Found 1965 correct labels

In [89]:
#2. A few incorrect labels at random
incorrect = np.where(our_labels!=expected_labels)[0]
print "Found %d incorrect labels" % len(incorrect)
idx = permutation(incorrect)[:n_view]
plots_idx(idx, our_predictions[idx])


Found 35 incorrect labels

In [90]:
#3a. The images we most confident were cats, and are actually cats
correct_cats = np.where((our_labels==0) & (our_labels==expected_labels))[0]
print "Found %d confident correct cats labels" % len(correct_cats)
most_correct_cats = np.argsort(our_predictions[correct_cats])[::-1][:n_view]
plots_idx(correct_cats[most_correct_cats], our_predictions[correct_cats][most_correct_cats])


Found 979 confident correct cats labels

In [91]:
#3b. The images we most confident were dogs, and are actually dogs
correct_dogs = np.where((our_labels==1) & (our_labels==expected_labels))[0]
print "Found %d confident correct dogs labels" % len(correct_dogs)
most_correct_dogs = np.argsort(our_predictions[correct_dogs])[:n_view]
plots_idx(correct_dogs[most_correct_dogs], our_predictions[correct_dogs][most_correct_dogs])


Found 986 confident correct dogs labels

In [92]:
#4a. The images we were most confident were cats, but are actually dogs
incorrect_cats = np.where((our_labels==0) & (our_labels!=expected_labels))[0]
print "Found %d incorrect cats" % len(incorrect_cats)
if len(incorrect_cats):
    most_incorrect_cats = np.argsort(our_predictions[incorrect_cats])[::-1][:n_view]
    plots_idx(incorrect_cats[most_incorrect_cats], our_predictions[incorrect_cats][most_incorrect_cats])


Found 24 incorrect cats

In [93]:
#4b. The images we were most confident were dogs, but are actually cats
incorrect_dogs = np.where((our_labels==1) & (our_labels!=expected_labels))[0]
print "Found %d incorrect dogs" % len(incorrect_dogs)
if len(incorrect_dogs):
    most_incorrect_dogs = np.argsort(our_predictions[incorrect_dogs])[:n_view]
    plots_idx(incorrect_dogs[most_incorrect_dogs], our_predictions[incorrect_dogs][most_incorrect_dogs])


Found 11 incorrect dogs

In [94]:
#5. The most uncertain labels (ie those with probability closest to 0.5).
most_uncertain = np.argsort(np.abs(our_predictions-0.5))
plots_idx(most_uncertain[:n_view], our_predictions[most_uncertain])


Perhaps the most common way to analyze the result of a classification model is to use a confusion matrix.

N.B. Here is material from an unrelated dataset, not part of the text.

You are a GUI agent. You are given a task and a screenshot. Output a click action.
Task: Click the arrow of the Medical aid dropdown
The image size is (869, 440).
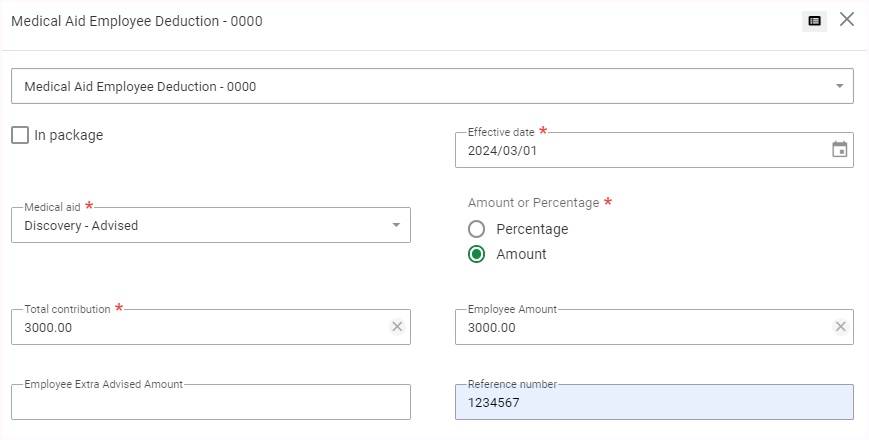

Scikit-learn has a convenient function we can use for this purpose:


In [95]:
from sklearn.metrics import confusion_matrix
cm = confusion_matrix(expected_labels, our_labels)

We can just print out the confusion matrix, or we can show a graphical view (which is mainly useful for dependents with a larger number of categories).


In [96]:
plot_confusion_matrix(cm, val_batches.class_indices)


[[979  11]
 [ 24 986]]

Submit Predictions to Kaggle!

Here's the format Kaggle requires for new submissions:

imageId,isDog
1242, .3984
3947, .1000
4539, .9082
2345, .0000

Kaggle wants the imageId followed by the probability of the image being a dog. Kaggle uses a metric called Log Loss to evaluate your submission.


In [97]:
#Load our test predictions from file
preds = load_array(results_path + 'test_preds.dat')
filenames = load_array(results_path + 'filenames.dat')

In [98]:
#Grab the dog prediction column
isdog = preds[:,1]
print "Raw Predictions: " + str(isdog[:5])
print "Mid Predictions: " + str(isdog[(isdog < .6) & (isdog > .4)])
print "Edge Predictions: " + str(isdog[(isdog == 1) | (isdog == 0)])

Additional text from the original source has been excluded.